3.6.8 実験・理論,シミュレーション,地質学的手法に基づく火山の基礎研究

(1)噴火のダイナミクスの解明を目指した実験と理論研究

 マグマ破砕過程を「粘弾性流体の破壊現象」と位置づけ,定量的モデル化に向けた粘弾性構成方程式の構築と数値計算手法の開発を進めた.そのためのモデル物質として,ポリウレタンフォームを用いて伸長実験を行い,カルデラ噴火の際に噴出する発泡マグマに特有な構造として知られている,一様に伸長した気泡構造を再現することに成功した.この実験データを用いて,これまで開発してきた気泡変形計算プログラムの検証を行った.計算は単一気泡の変形理論を用いているが,発泡度が60%を超えるような試料に対しても,多数の気泡の平均的な変形度の歪みや歪み速度依存性は再現できることを示した.その結果,噴火の火道流モデルから得られる歪み速度プロファイルと,噴出物の気泡変形度を定量的に関係づけることが可能となり,最も新しいカルデラ噴火であるタウポ火山の1800年前の噴火に対して応用した.また,単純なマクスウェル型の粘弾性を示す光弾性物質を用いた変形・破壊実験に着手した.加速を伴う3次元の変形場の中で,流動から破壊へと遷移する様子を,光弾性を利用した弾性歪の可視化を含めて観察した.本研究から,流体の破壊を支配する要因が明らかになると期待している.

(2)火山噴煙ダイナミクスのシミュレーション研究

 爆発的火山噴火で見られる噴煙柱・火砕流の噴煙ダイナミクスと,火山灰輸送・堆積プロセスの解明を目指し,数値モデルの開発とそれを用いた大規模シミュレーション研究を進めている.火山灰は噴煙によって上空へと運ばれ,噴煙から離脱すると大気風によって広範囲に移流・拡散する.どのサイズの火山灰が噴煙のどの位置から離脱するかが,火山灰輸送の問題で鍵となる.この問題に取り組むため,60μm〜64mmという現実的な粒径のトレーサー粒子を導入した噴煙ダイナミクスシミュレーションを行った.海洋研究開発機構の地球シミュレータをはじめとする複数のスーパーコンピュータを利用し,空間分割:数十億グリッド・トレーサー粒子:数百万個の大規模3次元シミュレーションを実施した.富士山宝永噴火とSt.

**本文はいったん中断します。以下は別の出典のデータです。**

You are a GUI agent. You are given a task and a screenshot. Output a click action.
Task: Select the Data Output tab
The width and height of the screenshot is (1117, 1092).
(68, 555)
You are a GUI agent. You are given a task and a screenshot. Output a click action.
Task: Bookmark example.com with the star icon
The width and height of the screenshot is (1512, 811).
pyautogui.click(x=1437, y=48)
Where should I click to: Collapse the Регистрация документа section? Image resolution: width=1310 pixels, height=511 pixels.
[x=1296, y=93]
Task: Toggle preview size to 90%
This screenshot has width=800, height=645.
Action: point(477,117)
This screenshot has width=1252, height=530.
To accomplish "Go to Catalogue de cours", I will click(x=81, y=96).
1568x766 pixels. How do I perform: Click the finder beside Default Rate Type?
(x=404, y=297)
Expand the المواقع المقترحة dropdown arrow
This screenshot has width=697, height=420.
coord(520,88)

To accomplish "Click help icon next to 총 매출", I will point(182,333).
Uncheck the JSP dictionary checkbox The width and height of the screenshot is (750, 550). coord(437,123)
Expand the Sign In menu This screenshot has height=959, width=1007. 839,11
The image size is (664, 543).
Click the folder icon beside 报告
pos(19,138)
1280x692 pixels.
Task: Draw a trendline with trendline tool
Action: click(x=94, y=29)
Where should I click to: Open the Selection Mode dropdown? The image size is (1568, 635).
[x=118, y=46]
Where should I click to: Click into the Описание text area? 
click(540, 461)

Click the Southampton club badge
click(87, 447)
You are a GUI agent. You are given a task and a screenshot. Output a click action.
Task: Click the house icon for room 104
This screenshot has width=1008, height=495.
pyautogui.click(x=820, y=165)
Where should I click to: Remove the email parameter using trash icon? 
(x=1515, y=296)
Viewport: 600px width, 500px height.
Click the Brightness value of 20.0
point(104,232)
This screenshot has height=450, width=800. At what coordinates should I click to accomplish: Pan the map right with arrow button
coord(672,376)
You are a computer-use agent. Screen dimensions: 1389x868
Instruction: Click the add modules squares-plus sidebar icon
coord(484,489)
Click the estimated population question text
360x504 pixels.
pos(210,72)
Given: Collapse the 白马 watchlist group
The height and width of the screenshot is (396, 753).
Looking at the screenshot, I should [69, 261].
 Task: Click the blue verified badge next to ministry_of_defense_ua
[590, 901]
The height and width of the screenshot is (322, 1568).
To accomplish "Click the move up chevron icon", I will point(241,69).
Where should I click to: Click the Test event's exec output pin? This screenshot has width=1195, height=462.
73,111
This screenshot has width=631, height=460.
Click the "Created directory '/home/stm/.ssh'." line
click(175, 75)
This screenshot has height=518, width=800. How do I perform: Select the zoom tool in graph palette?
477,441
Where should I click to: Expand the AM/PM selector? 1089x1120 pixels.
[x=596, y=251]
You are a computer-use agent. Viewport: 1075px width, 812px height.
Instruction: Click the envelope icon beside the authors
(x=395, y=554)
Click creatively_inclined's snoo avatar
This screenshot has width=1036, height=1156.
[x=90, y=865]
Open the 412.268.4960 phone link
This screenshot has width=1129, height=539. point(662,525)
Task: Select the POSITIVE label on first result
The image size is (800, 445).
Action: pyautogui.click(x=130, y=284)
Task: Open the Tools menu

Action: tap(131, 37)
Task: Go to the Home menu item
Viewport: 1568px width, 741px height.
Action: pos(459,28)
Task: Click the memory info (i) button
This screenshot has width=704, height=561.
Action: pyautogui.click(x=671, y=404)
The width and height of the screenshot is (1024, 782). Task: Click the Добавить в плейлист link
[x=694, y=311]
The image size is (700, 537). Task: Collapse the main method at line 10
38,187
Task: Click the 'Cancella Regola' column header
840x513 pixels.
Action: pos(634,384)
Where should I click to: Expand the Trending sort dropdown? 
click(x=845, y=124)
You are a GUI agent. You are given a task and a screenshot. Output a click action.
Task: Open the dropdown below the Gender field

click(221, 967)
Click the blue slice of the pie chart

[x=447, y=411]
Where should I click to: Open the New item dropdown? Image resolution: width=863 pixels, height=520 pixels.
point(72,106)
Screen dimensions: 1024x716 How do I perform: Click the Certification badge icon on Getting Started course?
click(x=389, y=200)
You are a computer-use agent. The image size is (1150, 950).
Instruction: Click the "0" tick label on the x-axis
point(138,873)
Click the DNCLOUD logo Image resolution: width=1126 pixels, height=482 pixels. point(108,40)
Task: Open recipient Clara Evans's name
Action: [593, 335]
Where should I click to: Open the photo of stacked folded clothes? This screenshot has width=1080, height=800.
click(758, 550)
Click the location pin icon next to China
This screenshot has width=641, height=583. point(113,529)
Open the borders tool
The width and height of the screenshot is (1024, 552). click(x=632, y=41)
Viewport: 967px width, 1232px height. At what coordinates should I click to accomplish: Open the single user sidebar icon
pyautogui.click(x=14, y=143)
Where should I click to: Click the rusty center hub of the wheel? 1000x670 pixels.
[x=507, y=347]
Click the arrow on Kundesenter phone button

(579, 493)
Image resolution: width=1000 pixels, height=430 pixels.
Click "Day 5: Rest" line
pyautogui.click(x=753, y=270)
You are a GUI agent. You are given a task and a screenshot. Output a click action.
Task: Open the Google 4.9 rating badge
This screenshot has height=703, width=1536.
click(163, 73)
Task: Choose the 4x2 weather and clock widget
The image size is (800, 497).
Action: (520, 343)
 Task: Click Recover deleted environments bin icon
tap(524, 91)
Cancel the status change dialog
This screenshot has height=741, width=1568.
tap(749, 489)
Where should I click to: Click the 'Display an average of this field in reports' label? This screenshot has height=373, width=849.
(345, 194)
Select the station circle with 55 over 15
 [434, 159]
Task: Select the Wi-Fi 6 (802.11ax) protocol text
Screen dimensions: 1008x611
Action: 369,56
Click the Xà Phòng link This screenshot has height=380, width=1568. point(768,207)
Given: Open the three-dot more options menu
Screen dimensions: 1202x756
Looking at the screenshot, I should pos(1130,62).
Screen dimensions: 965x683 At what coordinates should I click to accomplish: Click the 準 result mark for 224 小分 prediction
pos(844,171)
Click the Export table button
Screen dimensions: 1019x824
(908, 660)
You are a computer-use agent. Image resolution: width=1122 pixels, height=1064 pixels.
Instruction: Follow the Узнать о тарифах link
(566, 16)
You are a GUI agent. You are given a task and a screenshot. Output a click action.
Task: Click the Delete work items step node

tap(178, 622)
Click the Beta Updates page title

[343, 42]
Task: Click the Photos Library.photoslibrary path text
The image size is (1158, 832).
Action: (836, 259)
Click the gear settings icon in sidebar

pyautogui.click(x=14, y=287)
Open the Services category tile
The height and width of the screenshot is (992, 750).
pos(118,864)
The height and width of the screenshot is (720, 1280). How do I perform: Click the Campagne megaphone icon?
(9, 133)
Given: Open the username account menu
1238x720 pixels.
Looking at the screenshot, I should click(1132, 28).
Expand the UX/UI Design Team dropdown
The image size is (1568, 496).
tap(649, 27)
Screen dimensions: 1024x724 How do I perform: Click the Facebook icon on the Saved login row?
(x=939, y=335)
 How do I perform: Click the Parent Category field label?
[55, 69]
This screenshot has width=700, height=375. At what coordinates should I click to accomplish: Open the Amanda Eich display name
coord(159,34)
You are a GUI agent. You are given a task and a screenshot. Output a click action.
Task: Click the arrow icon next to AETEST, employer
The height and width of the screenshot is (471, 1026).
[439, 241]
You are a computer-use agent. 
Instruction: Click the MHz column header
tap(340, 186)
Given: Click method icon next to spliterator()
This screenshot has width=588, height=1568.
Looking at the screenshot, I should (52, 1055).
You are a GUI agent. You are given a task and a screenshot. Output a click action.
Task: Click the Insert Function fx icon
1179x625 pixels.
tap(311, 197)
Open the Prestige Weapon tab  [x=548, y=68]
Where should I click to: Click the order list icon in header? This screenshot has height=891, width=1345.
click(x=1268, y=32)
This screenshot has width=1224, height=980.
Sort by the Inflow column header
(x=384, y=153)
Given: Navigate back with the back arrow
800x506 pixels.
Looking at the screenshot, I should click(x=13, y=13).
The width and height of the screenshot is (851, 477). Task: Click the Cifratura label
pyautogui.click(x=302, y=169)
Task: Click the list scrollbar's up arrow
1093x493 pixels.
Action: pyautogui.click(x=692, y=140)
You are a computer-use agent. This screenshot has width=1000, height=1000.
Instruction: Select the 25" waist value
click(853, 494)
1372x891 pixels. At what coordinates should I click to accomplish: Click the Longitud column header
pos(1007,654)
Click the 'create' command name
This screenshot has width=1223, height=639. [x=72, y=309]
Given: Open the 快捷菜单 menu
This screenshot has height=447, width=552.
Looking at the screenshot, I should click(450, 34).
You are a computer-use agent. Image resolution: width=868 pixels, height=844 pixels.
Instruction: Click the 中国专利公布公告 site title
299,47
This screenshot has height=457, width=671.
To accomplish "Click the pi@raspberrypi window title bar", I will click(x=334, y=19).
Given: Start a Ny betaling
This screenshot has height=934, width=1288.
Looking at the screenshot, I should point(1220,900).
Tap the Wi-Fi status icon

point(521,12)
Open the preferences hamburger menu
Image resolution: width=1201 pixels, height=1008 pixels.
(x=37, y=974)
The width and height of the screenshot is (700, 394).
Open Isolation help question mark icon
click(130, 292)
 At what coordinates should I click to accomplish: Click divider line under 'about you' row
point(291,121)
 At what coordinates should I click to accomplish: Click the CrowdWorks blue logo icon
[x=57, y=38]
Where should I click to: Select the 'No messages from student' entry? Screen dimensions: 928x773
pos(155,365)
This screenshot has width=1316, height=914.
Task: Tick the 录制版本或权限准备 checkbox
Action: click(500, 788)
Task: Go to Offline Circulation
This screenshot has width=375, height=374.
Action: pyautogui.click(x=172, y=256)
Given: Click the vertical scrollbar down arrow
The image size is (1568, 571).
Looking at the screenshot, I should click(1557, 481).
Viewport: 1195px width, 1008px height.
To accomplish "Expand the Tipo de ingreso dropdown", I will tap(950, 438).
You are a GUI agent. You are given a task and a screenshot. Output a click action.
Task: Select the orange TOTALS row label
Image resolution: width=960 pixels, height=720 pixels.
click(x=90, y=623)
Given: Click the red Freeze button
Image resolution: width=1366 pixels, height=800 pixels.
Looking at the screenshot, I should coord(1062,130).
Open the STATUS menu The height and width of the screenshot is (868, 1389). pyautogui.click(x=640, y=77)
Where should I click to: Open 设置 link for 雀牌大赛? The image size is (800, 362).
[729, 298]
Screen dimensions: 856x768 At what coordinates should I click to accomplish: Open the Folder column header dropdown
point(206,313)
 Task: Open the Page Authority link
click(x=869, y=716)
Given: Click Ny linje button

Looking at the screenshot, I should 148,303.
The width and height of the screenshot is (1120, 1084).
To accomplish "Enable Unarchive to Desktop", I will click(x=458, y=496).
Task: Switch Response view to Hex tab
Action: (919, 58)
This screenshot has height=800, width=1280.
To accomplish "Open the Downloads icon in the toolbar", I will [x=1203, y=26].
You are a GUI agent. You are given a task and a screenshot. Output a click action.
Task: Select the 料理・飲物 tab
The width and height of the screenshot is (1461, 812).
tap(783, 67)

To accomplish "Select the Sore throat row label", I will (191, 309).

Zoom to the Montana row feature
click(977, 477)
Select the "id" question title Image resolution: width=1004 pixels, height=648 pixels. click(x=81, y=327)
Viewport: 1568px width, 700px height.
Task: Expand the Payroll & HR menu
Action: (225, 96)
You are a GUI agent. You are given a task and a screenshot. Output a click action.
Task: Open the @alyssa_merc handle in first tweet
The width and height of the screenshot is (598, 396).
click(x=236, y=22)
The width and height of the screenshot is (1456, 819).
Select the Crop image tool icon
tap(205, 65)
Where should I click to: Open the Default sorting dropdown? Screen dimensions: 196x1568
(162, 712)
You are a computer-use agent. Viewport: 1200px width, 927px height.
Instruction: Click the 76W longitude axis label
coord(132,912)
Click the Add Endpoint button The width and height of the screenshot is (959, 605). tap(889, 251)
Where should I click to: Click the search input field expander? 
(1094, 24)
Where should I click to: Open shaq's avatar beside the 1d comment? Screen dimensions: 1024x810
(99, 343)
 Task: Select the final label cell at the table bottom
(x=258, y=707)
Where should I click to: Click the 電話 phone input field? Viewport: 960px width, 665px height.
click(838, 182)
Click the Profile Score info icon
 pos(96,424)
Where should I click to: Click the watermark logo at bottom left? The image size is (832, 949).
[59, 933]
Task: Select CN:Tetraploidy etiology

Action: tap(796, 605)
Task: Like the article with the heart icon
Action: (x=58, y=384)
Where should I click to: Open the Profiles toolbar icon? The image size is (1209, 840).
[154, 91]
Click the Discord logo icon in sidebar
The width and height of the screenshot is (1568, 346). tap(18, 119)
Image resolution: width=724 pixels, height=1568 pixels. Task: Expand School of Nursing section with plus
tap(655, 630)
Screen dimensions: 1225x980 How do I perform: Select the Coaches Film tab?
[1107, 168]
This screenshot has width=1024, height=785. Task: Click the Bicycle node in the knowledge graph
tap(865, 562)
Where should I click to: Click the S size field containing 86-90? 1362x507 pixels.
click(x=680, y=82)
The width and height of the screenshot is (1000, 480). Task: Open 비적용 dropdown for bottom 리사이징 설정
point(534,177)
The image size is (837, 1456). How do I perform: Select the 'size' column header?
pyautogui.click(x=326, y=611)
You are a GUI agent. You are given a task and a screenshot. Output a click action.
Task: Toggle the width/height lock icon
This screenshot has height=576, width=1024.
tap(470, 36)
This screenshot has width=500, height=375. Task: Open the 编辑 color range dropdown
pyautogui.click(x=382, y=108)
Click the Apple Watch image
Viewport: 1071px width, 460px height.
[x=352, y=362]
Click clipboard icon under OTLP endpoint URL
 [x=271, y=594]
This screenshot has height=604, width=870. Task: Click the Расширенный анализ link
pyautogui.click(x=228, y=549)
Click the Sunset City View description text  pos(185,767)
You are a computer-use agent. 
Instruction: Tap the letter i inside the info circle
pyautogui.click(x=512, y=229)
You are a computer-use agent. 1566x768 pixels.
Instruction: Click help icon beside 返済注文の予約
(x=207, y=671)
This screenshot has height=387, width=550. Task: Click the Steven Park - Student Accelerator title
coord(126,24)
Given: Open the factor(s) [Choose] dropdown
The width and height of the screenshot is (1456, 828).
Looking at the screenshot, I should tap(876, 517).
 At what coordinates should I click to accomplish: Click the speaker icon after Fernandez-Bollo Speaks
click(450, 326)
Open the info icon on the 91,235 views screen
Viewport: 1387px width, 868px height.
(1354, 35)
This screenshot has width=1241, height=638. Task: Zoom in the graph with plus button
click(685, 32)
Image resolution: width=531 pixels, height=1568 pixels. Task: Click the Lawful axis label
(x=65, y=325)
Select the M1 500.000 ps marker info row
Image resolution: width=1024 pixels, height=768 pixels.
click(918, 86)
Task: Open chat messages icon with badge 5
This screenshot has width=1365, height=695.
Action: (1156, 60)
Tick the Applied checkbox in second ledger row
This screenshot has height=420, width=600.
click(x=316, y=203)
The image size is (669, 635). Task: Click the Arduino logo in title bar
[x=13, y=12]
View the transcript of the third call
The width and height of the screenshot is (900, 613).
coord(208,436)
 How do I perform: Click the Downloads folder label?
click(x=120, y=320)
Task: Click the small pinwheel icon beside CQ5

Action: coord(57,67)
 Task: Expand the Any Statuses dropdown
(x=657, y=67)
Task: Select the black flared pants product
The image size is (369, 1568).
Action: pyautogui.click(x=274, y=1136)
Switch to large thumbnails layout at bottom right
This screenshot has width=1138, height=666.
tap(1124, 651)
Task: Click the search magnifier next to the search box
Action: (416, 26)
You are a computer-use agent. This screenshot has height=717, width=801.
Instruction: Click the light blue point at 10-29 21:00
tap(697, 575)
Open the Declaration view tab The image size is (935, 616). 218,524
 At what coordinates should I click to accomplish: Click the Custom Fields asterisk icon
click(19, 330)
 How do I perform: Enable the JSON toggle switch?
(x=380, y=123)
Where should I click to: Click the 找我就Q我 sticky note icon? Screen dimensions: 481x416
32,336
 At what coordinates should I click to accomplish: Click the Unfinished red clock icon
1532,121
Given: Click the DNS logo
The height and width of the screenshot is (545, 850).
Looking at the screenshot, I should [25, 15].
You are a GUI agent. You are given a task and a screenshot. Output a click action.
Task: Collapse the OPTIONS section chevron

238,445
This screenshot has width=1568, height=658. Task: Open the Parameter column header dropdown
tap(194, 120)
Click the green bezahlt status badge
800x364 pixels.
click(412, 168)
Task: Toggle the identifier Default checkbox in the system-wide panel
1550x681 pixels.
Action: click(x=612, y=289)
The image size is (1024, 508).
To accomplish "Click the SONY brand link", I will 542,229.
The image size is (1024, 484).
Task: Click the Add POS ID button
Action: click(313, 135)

Helens 1980年噴火に相当する2種類の噴火規模を火口条件とし,大気の風速を変えたパラメータスタディを行った.その結果,噴煙内での火山灰粒子挙動を再現することに成功し,詳細な解析へとつながる大容量データを蓄積した.大気中の火山灰は航空路障害に,地表への降灰は健康被害や様々なインフラ障害につながるため,このような数値シミュレーション結果はハザードマップ作成の基礎データとなり得る.

(3)大規模噴火に関する研究

 南九州鬼界カルデラで7.3 kaに発生した超巨大噴火(鬼界アカホヤ噴火)は,完新世における地球上最大規模の噴火である.鬼界火山の活動履歴やアカホヤ噴火の推移については近年理解が進みつつあるが,未解決の問題も残されている.その中の一つに長浜溶岩(流紋岩質溶岩)の年代問題がある.薩摩硫黄島西部の基盤を構成する長浜溶岩が,カルデラ形成期以前,数十万年前の溶岩であるとする説と,上位の堆積物との層序関係から鬼界アカホヤ噴火の前駆的活動で生じたものとする説があり,年代学的な検討が十分に行われていないことが長年問題となっていた.そこで,長浜溶岩の実態を明らかにするために,長浜溶岩上の海抜約60 m地点でボーリング掘削を実施した.この掘削は北海道大学と共同で2018年1〜12月に行われ,306.6 mの掘削試料を得ることに成功した.このコアの解析の結果,長浜溶岩は深度11-190 m(水深130 mに相当)に存在し,その直下の深度190-230 mには貝殻を含む粗粒砂質層を主体とした海成の地層が存在することがわかった.さらに下位(230m以深)には斜長石斑晶に富む複数枚の安山岩質溶岩が存在する.長浜溶岩直下の砂層に含まれる複数の貝殻の 14C年代測定を行ったところ,7000〜8300 calBPの年代値が得られた.これにより,長浜溶岩の活動が鬼界アカホヤ噴火に先行する活動であったことがはじめて地質学的・年代学的に明らかになった.長浜溶岩とアカホヤ噴火の岩石学的関係,大規模噴火に先行する溶岩流活動の役割など,巨大噴火を起こしたマグマシステムとその進化について研究を進めている.